DETALLES DEL PROBLEMA - Continúe el pasaje seleccionado sobre el recuerdo de Pablo Neruda a partir de su última oración.

Me vienen a la memoria los poemas de amor y la canción más desesperada de Ricardo Eliezer Neftalí Reyes Basoalto, más conocido como Pablo Neruda, que se nos lo llevaron sin pedir permiso a las 22.30 horas del 23 de septiembre de 1973. Y no puedo olvidar que todo en nosotros ha sido naufragio desde entonces, ni quiero perdonar cómo silenciaron su voz, cómo nos privaron de lo que todavía no había escrito y nos hurtaron esas palabras que se acunaban en su desbordante imaginación y que aún no habían aterrizado en poema alguno. Y sueño día tras día que vuelvo a él y a esas hipnóticas palabras a través de sus casas de Isla Negra, La Chascona y La Sebastiana.

REGISTROS PROPORCIONADOS -
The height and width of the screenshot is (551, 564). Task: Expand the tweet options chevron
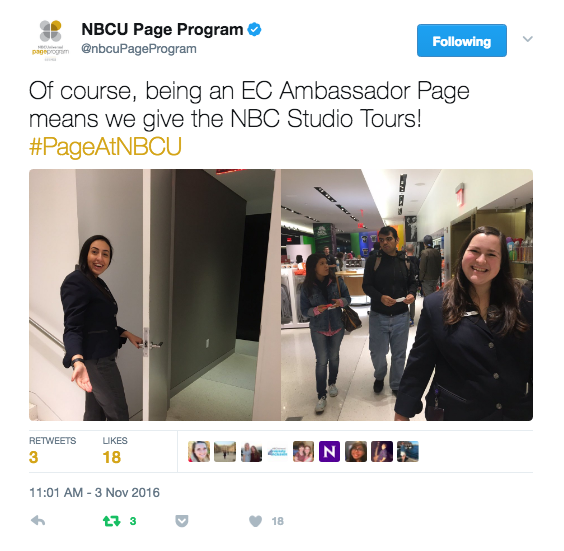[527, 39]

==

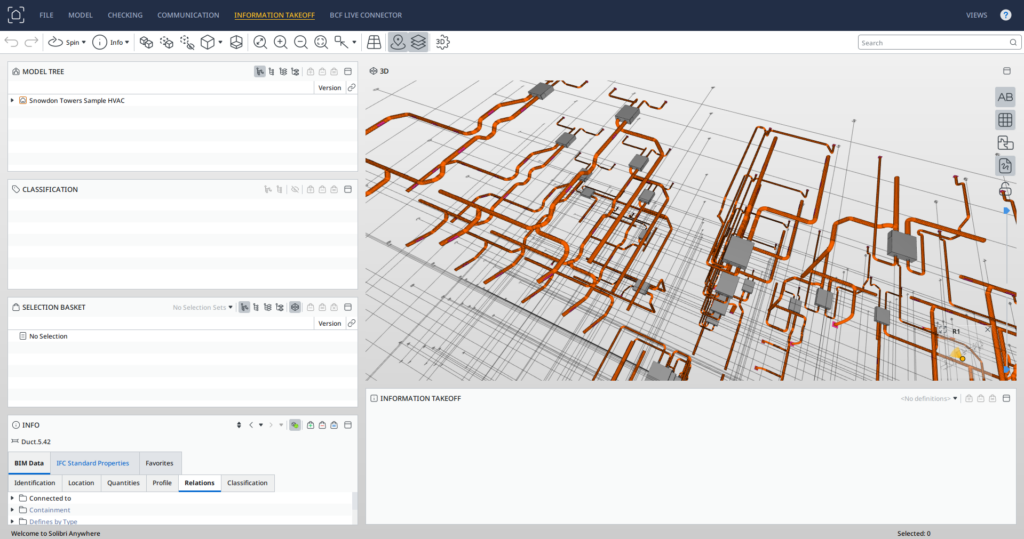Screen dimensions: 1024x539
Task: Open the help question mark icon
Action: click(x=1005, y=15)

RESPUESTA -
Recién se ha sabido que un informe del Ministerio del Interior chileno remitido al juez Mario Carroza Espinosa ve "altamente probable" que el premio Nobel muriera no por el cáncer de próstata que sufría sino asesinado mediante una inyección que le fue aplicada seis horas y media antes de fallecer. Este informe, que lo publicó la pasada semana El País, es la principal revelación de la nueva biografía que llega este miércoles a las librerías españolas: Neruda. Príncipe de los poetas, de Mario Amorós, que publica Ediciones B.
Siempre supe sin saber que a Neruda lo mataron los mismos militares que acabaron con las libertades en su país. Y me da igual que lo hicieran de un pinchazo o de un golpe de Estado cruento que acabó con la democracia chilena y con miles y miles de asesinados y desaparecidos. A Pablo Neruda lo mataron de todas las formas posibles: acabar con él de un pinchazo sólo fue una de ellas y no la peor. Dejarnos sin el Lamento General que seguro hubiera nacido de su entrañas para mostrarnos los rostros del aquél 11 de septiembre golpista y exterminador fue sin duda mucho más doloroso.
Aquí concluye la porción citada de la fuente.